OBJECTIVES:
• a. In the text on manager development, which managers are described as more prone to fundamental errors?
• b. Pick up the text on manager development where it stops and continue it.

TEXT BLOCK:
===============

Development as a manager is a constant, lifetime learning process –
improvementmay come from experience, but the experience needs to be
appropriately analyzed and incorporated into set of skills. Awareness of
the one’s own shortcomings and persistence in attempts to overtake them
is absolutely essential to anyone who strives to progress as a manager.
Few people started as gurus, but many developed themselves into ones.
Detecting a problem and developing a plan to cope with it is a key for
improvement, for that reason this paper focuses on what constitutes a
bad manager, rather than a good one.
Every manager (as managers tend to be human beings) makes mistakes –
some mistakes are momentary, while the others can be fundamental and
recurrent. While the managers of small and medium-sized enterprises (and
particularly owner-managers) are more prone to fundamental errors, big
corporation managers are not always perfect, too, in spite of high
competition, high demands and close monitoring of performance. The
purpose of this work is to detect the most common areas of weakness and
mistakes that prevent from being perceived as a good leader by the
employees and to provide an advice on how erroneous and unproductive
practices can be avoided or eliminated.

===============

ENTRIES:
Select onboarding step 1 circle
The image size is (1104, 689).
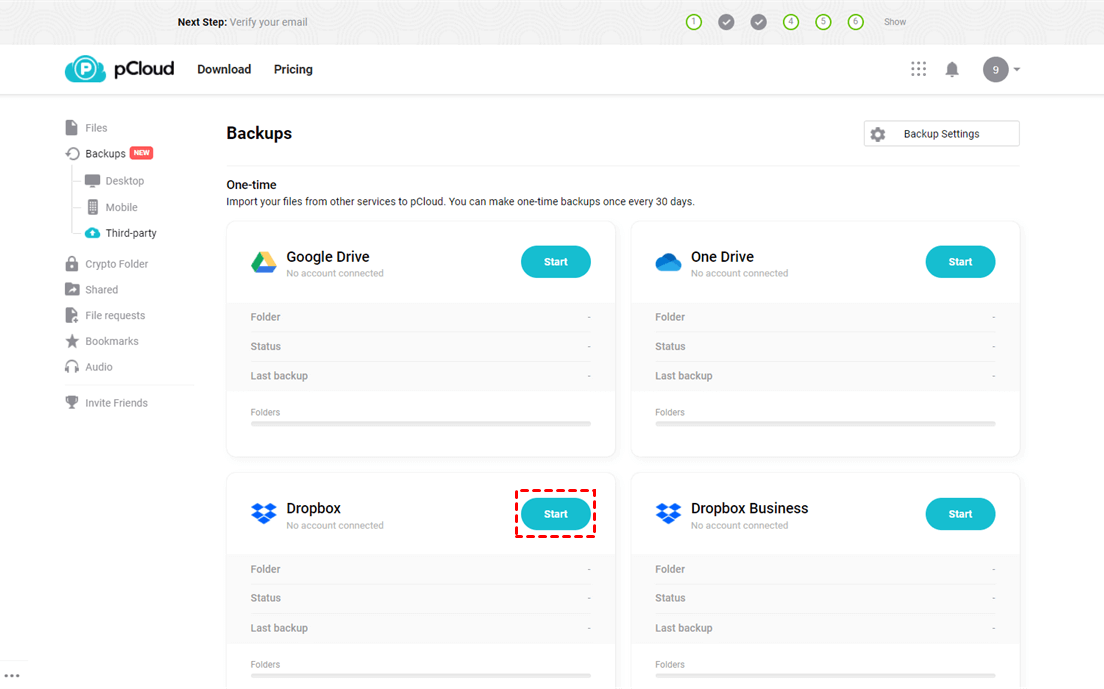pos(694,22)
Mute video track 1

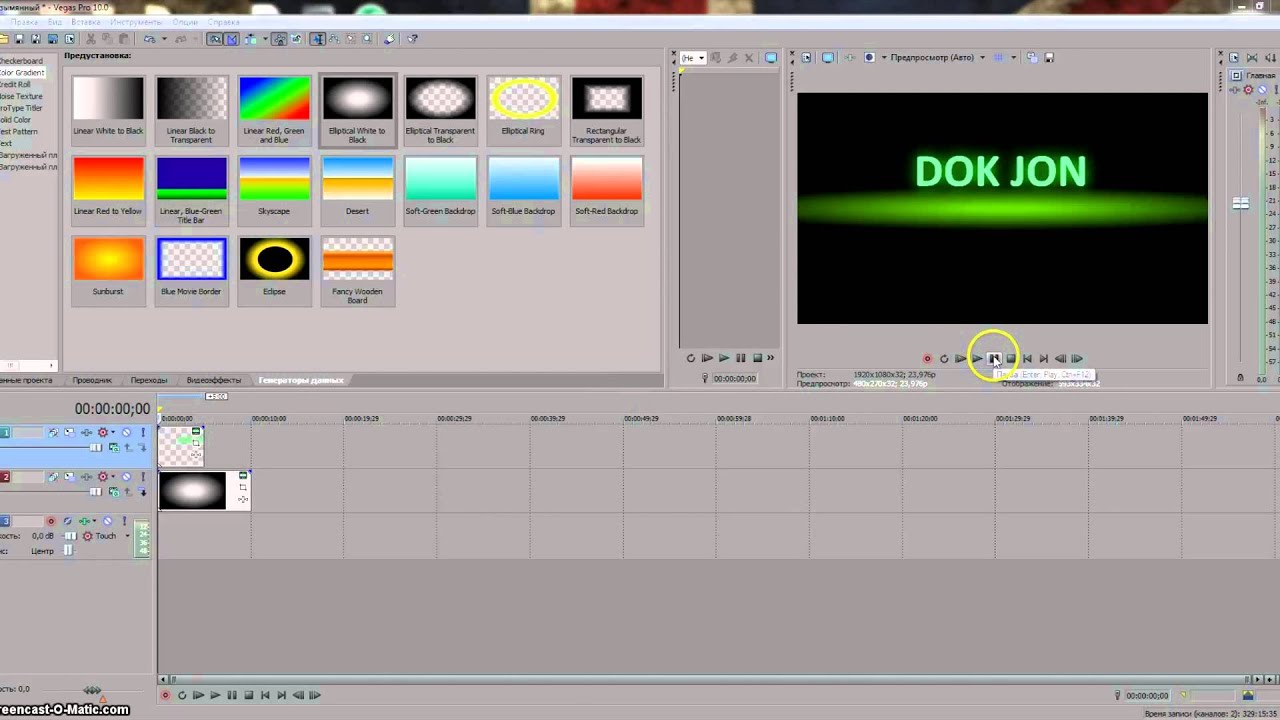point(126,433)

===============

ANSWERS BY TASK:
• a. Managers of small and medium-sized enterprises, particularly owner-managers.

• b.
– Signs of bad leadership
– Lack of communication
Communication is an essential aspect of life not only of humans, but
also of all the species. Inability to communicate efficiently leads to
the dropped flyballs in baseball and to family conflicts; Malcolm
Gladwell in his book Outliers demonstrated how lack of communication
between crew cabin members (due to high power distance) had been
consistently leading to the air catastrophes. For businesses lack of
communication can be fatal. It is hard to imagine an organization, for
which communication does not play a crucial role. There are different
types of communication within the firms – between the employees, between
employees and customers, between the departments, between employees and
managers, between managers and owners, and the truth is that managers
are in center of each of them. The primary task of managers is not only
to communicate messages to employees and get (and treat properly) the
feedback from them, but also to ensure that communication between the
employees is in place.
Communication inside the organization can be of several types. Lack of
personal communication between workers (due to excessive rivalry or
character discrepancy) is a negative phenomenon but not always
disastrous if nonetheless people perform their professional tasks well.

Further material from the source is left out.